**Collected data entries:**
%%
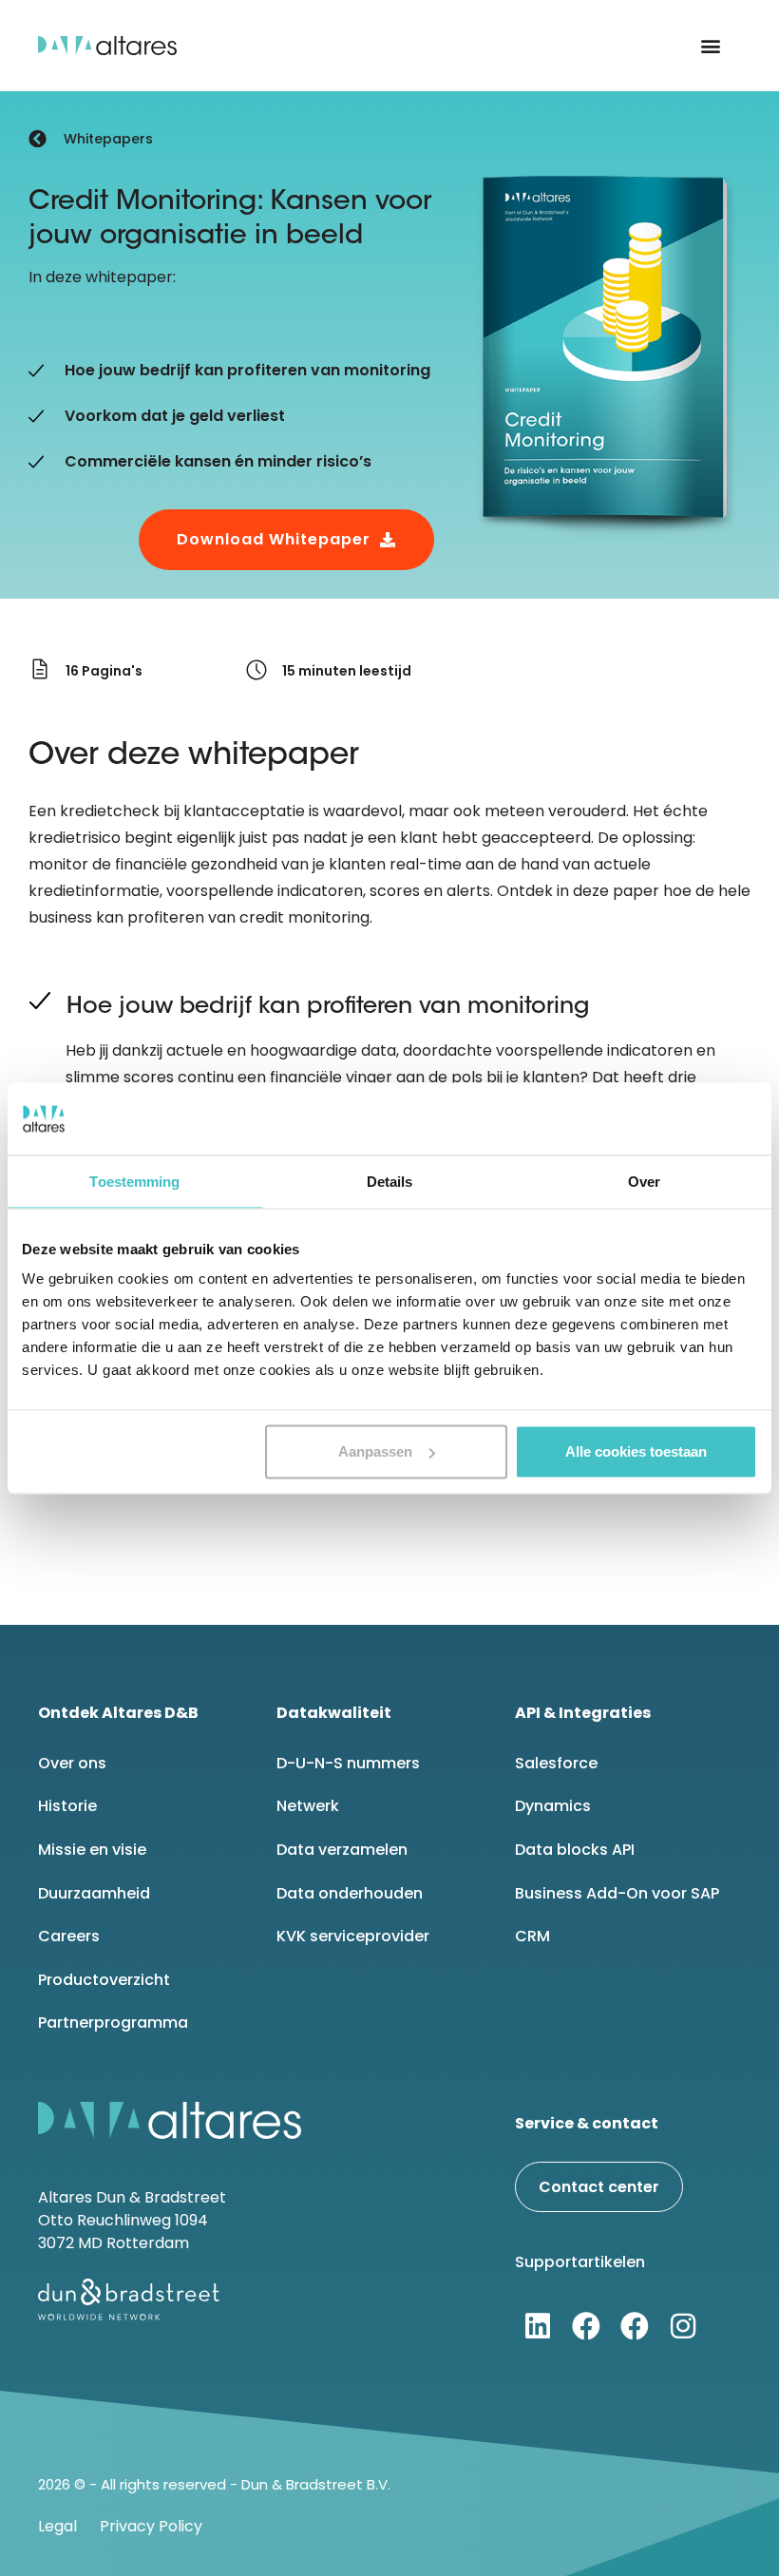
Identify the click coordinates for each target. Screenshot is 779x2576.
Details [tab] (390, 1181)
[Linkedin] (537, 2326)
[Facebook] (586, 2326)
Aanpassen (375, 1451)
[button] (711, 46)
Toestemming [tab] (134, 1181)
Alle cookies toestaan (636, 1451)
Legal (57, 2526)
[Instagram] (683, 2326)
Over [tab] (644, 1181)
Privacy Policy (151, 2526)
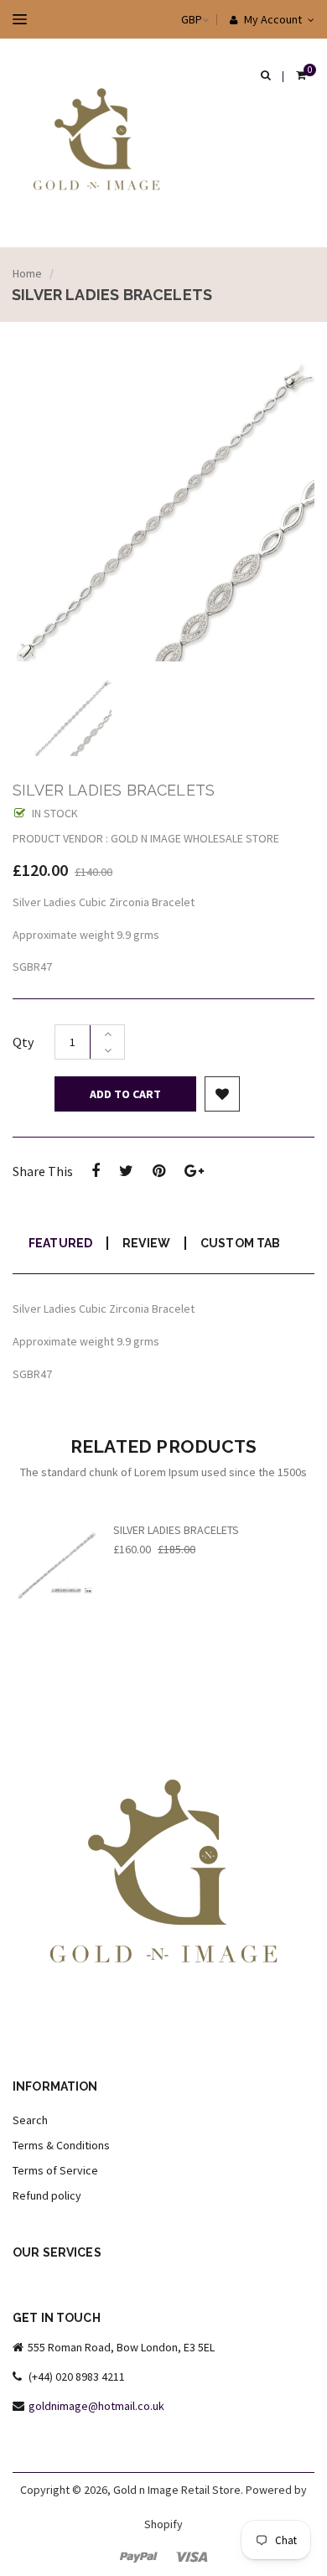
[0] (301, 76)
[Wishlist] (222, 1094)
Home (27, 273)
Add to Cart (125, 1093)
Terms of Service (55, 2170)
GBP (174, 19)
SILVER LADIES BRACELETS (176, 1529)
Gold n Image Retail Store (177, 2489)
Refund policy (47, 2195)
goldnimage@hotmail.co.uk (96, 2405)
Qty (23, 1042)
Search (30, 2120)
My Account (271, 19)
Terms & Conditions (61, 2145)
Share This (43, 1171)
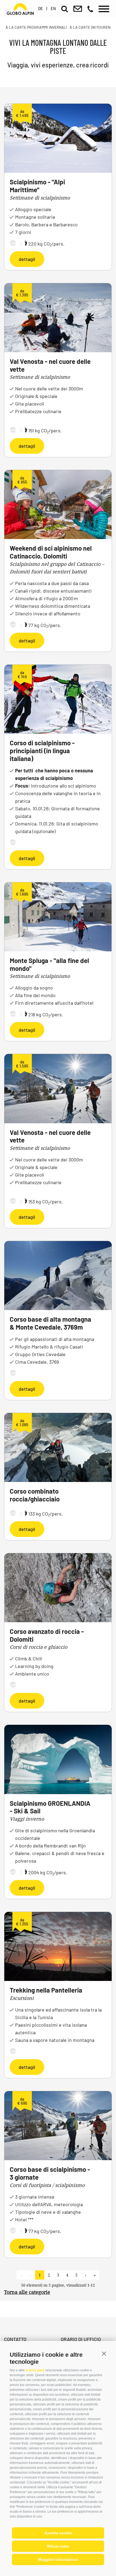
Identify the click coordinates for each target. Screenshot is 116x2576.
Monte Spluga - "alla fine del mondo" (49, 964)
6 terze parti (35, 2370)
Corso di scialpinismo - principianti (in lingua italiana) (42, 750)
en (53, 8)
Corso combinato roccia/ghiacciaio (35, 1495)
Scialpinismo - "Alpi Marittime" (37, 186)
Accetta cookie (58, 2533)
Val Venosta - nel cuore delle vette (50, 365)
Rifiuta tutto (58, 2546)
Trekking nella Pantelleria (46, 1990)
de (40, 8)
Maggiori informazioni (58, 2559)
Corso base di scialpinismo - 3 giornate (50, 2173)
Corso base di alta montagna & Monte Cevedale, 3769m (50, 1323)
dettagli (27, 259)
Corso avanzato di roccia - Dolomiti (47, 1635)
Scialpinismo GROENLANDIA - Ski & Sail (50, 1807)
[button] (103, 2353)
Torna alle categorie (27, 2292)
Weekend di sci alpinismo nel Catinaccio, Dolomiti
%%
**EXERCISE GOAL:** Please print the data above once more, exactly and without images.

**EXERCISE ANSWER:**
Identify the click coordinates for each target. Screenshot is 779x2576.
Details [tab] (390, 1181)
[Linkedin] (537, 2326)
[Facebook] (586, 2326)
Aanpassen (375, 1451)
[button] (711, 46)
Toestemming [tab] (134, 1181)
Alle cookies toestaan (636, 1451)
Legal (57, 2526)
[Instagram] (683, 2326)
Over [tab] (644, 1181)
Privacy Policy (151, 2526)
[0] (301, 76)
[Wishlist] (222, 1094)
Home (27, 273)
Add to Cart (125, 1093)
Terms of Service (55, 2170)
GBP (174, 19)
SILVER LADIES BRACELETS (176, 1529)
Gold n Image Retail Store (177, 2489)
Refund policy (47, 2195)
goldnimage@hotmail.co.uk (96, 2405)
Qty (23, 1042)
Search (30, 2120)
My Account (271, 19)
Terms & Conditions (61, 2145)
Share This (43, 1171)
Identify the click coordinates for each target. Screenshot is 116x2576.
Monte Spluga - "alla fine del mondo" (49, 964)
6 terze parti (35, 2370)
Corso di scialpinismo - principianti (in lingua italiana) (42, 750)
en (53, 8)
Corso combinato roccia/ghiacciaio (35, 1495)
Scialpinismo - "Alpi Marittime" (37, 186)
Accetta cookie (58, 2533)
Val Venosta - nel cuore delle vette (50, 365)
Rifiuta tutto (58, 2546)
Trekking nella Pantelleria (46, 1990)
de (40, 8)
Maggiori informazioni (58, 2559)
Corso base di scialpinismo - 3 giornate (50, 2173)
Corso base di alta montagna & Monte Cevedale, 3769m (50, 1323)
dettagli (27, 259)
Corso avanzato di roccia - Dolomiti (47, 1635)
Scialpinismo GROENLANDIA - Ski & Sail (50, 1807)
[button] (103, 2353)
Torna alle categorie (27, 2292)
Weekend di sci alpinismo nel Catinaccio, Dolomiti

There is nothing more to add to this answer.